«Читал я, – записывает Порошин 28 февраля 1765 года, – его высочеству Вертотову историю об Ордене мальтийских кавалеров. Изволил он потом забавляться и, привязав к кавалерии свой флаг адмиральский, представлять себя кавалером Мальтийским». Через несколько дней, 4 марта, Порошин снова занес в дневник указание на подобную же забаву: «Представлял себя послом Мальтийским и говорил перед маленьким князем Куракиным речь» [115. С. 267–268, 274].
Другим источником рыцарских теорий Павла были, вероятно, определенным образом интерпретированные масонские идеи, образы, масонские контакты великого князя.
Не углубляясь в эту сложнейшую проблему, отметим только особую роль масонства в формировании различных по своей политической и социальной окраске идей – от просветительских и революционных до консервативных, реакционных.
В примечаниях к уже упоминавшимся запискам И. В. Лопухина П. И. Бартенев писал: «Любопытно было бы узнать, с какого именно времени Павел Петрович поступил в орден франкмасонов (в Стокгольме, во дворце, есть его портрет в орденском одеянии). Через супругу свою он находился под сильным влиянием прусского двора, а прусский наследный принц принадлежал к числу самых ревностных членов ордена» [45. С. 19].
Сведения, приводимые эрудированным издателем журнала «Русский архив», напоминают о многообразных европейских влияниях, воздействовавших на идеи Павла, принца и императора. Именно из Пруссии он заимствует не только преувеличенный интерес к муштре, военному строю, регламентации, но и определенное представление об абсолютизме Фридриха II, «соединявшем просвещенно-бюрократический абсолютизм и деспотическое рыцарство» [180. P. 6].

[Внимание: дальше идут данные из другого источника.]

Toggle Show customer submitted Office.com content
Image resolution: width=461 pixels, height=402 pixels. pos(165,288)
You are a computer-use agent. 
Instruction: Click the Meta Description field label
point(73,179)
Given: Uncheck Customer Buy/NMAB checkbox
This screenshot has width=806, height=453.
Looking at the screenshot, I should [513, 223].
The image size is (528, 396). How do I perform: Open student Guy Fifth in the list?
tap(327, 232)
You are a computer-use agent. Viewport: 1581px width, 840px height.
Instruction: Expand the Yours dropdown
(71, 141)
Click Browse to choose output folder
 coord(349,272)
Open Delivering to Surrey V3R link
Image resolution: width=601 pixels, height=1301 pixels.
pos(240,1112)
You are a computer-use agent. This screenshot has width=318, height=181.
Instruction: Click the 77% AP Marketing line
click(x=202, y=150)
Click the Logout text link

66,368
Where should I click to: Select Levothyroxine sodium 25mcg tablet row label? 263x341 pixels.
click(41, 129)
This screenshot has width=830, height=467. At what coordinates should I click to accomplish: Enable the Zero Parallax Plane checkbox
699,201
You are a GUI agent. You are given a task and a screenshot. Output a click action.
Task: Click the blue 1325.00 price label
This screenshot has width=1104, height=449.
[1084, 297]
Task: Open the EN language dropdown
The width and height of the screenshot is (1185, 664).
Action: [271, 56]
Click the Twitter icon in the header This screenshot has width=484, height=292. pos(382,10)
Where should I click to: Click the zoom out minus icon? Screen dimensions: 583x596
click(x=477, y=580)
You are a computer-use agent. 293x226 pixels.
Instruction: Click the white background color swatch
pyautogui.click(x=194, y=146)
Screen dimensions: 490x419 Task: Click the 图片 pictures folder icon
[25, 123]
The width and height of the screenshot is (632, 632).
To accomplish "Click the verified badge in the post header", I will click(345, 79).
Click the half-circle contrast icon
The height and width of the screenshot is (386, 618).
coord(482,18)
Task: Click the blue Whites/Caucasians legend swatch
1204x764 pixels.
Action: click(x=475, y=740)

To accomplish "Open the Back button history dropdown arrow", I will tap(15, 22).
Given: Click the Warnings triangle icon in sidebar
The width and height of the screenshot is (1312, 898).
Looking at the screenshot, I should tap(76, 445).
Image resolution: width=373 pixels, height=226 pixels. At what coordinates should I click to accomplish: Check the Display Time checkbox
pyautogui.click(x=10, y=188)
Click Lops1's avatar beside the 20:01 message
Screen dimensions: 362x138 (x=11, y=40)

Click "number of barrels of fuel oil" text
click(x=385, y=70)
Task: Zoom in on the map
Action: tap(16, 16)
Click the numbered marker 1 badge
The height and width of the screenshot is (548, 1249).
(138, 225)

Все эти ростки «павловского утопизма» питались, усиливались важнейшими социально-политическими обстоятельствами, которые имели уже не личностный, но всероссийский и даже всемирный характер.
Первое из этих обстоятельств, уже отмеченное, – существование определенной дворянско-консервативной оппозиции екатерининской системе. Павел, конечно, не читал М. М. Щербатова, и тем интереснее сходство многих формул царя и историка: осуждение придворной пышности, разврата, безнравственности, цинизма, мечта о власти «твердой, благородной».
Если бы Щербатов дожил до 1796 года, ему, конечно, пришлись бы сначала по сердцу многие декларации Павла, и не ему одному; «стародумы» хотя и не имели шансов на исторический успех, но создавали некоторую почву для павловских утопий.
Второй российский источник находился на прямо противоположном общественном полюсе: народное неприятие «нового просвещения» вследствие нарастающего вместе с ним крепостнического гнета, отрицание екатерининской системы в целом и сложное влияние этого фактора на Павла, знавшего о «царистском мышлении» крестьянства и находившего здесь дополнительные доводы против образа правления и «цинической идеи» Екатерины II – Потемкина.
Третье обстоятельство, то, с которого и начался данный экскурс, – Великая французская революция и ее ближайшие последствия.
Как известно, одной из форм просвещенного разочарования в методах и результатах 1789–1794 годов было обращение мыслителей и литераторов во многих странах Европы к идеализированному прошлому. Исследовательница влияния французской революции на русскую литературу заметила, между прочим, что «философия реакционного романтизма ‹…› вдохновлялась неприятием послереволюционной действительности справа, с позиций защиты ниспровергнутого или до основания потрясенного революцией феодально-абсолютистского строя. С этим связана присущая многим романтикам ‹…› идеализация средних веков, их „рыцарских“ обычаев и нравов» [80. С. 88].
В этом смысле «Рассуждение о старом и новом слоге» Шишкова исторически сродни павловской апелляции к «средневековой мудрости»; царь, правда, заключает свои идеи в рамки европейской культуры, впрочем параллельно проповедуя и русский патриотический тон, русский обычай в управлении и быте. (Детали поведения Павла в быту, подчеркивающие его близость к русской, простонародной стихии в отличие от «матушкиного отчуждения», см.: 161. С. 352–355.) Шишков же более определенно держится славяно-российской основы, удивительно соглашаясь с Павлом, между прочим, насчет ломки языка, отмены или введения новых слов и тому подобного [91].
Итак, вторая половина XVIII столетия порождала немало объективных стимулов для «павловской попытки». Причины общественные: впечатления от французской революции, кризис, двойственность российского просвещения. Причины личностные – это детские и юношеские привычки Павла, прусское и другие европейские влияния, тот фон, который породил столь неожиданную, для многих странную и в то же время исторически не случайную консервативную идею Павла.
Эта идея в течение последнего четырехлетия XVIII века проявляется постоянно и многообразно.